Indirect comfort was another story. Like a black marketeer’s, a hand offered a tepid but welcome glass of water, a hankie, a green apple, and—oh, serendipity!—one of Booth Tarkington’s
Penrod
books. Wrong gender for me, but a dandy guide for any going-on-fourteen newcomer.
“All out of fashion, of course,” he confided over a dining-car breakfast the next morning as overburdened black men in white coats came down the aisle as if shooting the train’s rapids and the still reddish early sunlight made our cutlery flash taunts to vanished Injuns. “And maybe it wasn’t like that in my real boyhood—I honestly can’t remember now. Reading them reminds me of how I used to at least think things were, before all the craziness between the war and the Crash.”
“Mme Cassandre—at the school I,
was
, in—says there’s going to be another war.” Proud to be springing this European news on chugging, stubbly, inattentive Indiana (?), I picked up my butter knife.
“‘Méfiez-vous de Hitler!’
she says, shaking her ruler like this.
‘La prochaine fois, Napoléon sera de par là-bas.’
Of course, she’s a
fanatic
anti-Bonapartist, but—”
“‘Eet-lair’? Oh, Hitler. Well, who knows?”
“Cassandre! And
‘
la rue des Rosiers.’
That’s what we call, called Rose Bauer. And—” But his mind was still on the Twenties.

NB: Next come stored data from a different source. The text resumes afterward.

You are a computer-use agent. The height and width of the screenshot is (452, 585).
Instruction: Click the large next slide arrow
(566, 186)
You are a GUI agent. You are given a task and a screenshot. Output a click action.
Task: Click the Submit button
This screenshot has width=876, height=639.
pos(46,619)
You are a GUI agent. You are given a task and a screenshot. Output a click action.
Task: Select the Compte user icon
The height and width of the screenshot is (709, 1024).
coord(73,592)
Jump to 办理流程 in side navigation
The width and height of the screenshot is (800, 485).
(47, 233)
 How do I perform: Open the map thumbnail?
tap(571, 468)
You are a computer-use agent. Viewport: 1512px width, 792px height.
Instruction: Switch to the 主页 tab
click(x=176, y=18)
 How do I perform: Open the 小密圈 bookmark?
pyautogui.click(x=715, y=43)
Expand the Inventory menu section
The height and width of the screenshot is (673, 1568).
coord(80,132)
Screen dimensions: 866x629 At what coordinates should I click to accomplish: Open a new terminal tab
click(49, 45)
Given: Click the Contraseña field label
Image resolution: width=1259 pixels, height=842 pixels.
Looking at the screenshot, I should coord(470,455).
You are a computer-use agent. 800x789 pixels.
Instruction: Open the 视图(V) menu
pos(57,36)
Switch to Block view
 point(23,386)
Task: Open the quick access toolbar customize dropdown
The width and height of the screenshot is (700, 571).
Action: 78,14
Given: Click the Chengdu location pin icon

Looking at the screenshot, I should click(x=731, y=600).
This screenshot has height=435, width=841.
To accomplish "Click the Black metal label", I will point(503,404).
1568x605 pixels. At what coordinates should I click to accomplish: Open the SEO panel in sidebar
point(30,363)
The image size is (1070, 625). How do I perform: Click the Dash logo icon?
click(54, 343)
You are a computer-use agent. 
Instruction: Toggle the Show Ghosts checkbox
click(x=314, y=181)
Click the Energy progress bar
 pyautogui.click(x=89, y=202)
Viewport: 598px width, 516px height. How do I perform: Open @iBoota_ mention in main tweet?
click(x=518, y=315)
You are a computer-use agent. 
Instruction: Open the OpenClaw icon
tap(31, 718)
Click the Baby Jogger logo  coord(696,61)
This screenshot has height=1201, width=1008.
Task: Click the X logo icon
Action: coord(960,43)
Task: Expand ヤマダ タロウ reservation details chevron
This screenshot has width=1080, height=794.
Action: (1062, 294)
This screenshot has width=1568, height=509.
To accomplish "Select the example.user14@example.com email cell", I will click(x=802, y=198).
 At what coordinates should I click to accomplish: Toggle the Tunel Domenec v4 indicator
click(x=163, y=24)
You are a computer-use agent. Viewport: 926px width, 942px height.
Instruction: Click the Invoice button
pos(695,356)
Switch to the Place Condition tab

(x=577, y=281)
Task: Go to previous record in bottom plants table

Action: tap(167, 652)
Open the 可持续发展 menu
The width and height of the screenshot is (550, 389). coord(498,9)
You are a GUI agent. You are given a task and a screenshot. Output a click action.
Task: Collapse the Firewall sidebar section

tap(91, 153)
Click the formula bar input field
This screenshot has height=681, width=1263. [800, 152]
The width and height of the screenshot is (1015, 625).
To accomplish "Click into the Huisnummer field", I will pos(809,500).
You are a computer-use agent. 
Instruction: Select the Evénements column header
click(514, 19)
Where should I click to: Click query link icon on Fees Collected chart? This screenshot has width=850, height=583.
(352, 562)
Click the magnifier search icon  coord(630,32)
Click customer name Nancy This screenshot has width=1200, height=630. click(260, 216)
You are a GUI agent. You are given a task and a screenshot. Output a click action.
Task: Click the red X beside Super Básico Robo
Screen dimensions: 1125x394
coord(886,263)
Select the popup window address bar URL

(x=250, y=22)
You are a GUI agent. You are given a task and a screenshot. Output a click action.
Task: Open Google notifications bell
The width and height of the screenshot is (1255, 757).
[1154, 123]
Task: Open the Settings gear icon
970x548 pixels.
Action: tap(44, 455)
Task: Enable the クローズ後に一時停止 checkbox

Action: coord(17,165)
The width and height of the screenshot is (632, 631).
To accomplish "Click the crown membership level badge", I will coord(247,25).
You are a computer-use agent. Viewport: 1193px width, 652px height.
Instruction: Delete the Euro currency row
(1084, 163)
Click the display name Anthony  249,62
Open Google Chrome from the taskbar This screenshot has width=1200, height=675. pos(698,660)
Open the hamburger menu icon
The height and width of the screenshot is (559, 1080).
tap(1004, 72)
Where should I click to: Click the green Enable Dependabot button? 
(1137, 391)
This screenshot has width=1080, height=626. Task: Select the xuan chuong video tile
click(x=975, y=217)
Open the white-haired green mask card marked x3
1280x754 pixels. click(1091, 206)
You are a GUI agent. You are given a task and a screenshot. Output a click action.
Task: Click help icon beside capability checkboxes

“Listen, Pammie,” he said, calling me that for the first time unless he had the summer of the Scandal. “Anytime you start thinking
everyone’s
flush and it’s all hunky-dory? Try to look past the crowd you’re in. Things are pretty awful now, but at least even stupid people can’t pretend they don’t know.”
“I’m sorry, Mr.—sorry. Nick,” I said, flustered. I’d never been instructed to call an adult by first name, and in France for a girl my age to do so would’ve been no joke. I’d have been indicating he was a servant. “What don’t we, they, don’t know what?”
My guardian had forgotten I was under twenty-four hours off the boat and we’d mostly been passing through farm country. Not much in the unself-conscious landscape had been shrieking “Depression.”
“There’s always misery. If we’d remembered that during the Boom, maybe there’d be less of it today.” Catching himself, he grew wry: “Said the Chicago ad man, polishing off his steak and eggs. Well, I’ll have to leave our boy a whopping tip, that’s all. Do you remember which he was?” And wryer still: “Is?”
Posted by: Pam
Some weeks of one’s life wear seven-league boots. I still think it’s preposterous that according to the calendar—they always testify for the police, prohibiting our memories from hopping getaway cars at will—only eight days had gone by since Pam, boarding at Le Havre, had grown undecided whether an empty starboard berth or an empty one portside was more likely to grow a corpse the second my eyes shut. So I’d gone back up on deck and watched the French coast turn into a soup bowl’s rim, then soup.
Back when the
Paris
had parted ways with the dock, for there’s always a thunderclap moment when
both
seem to be moving, the only Pamfetti to loose its streamers had been the scraps of a life I’d thought would have the grace to last until I understood it. Thanks to that, I’d had several reasons to decide I’d never been on an ocean liner—indeed, this one—before.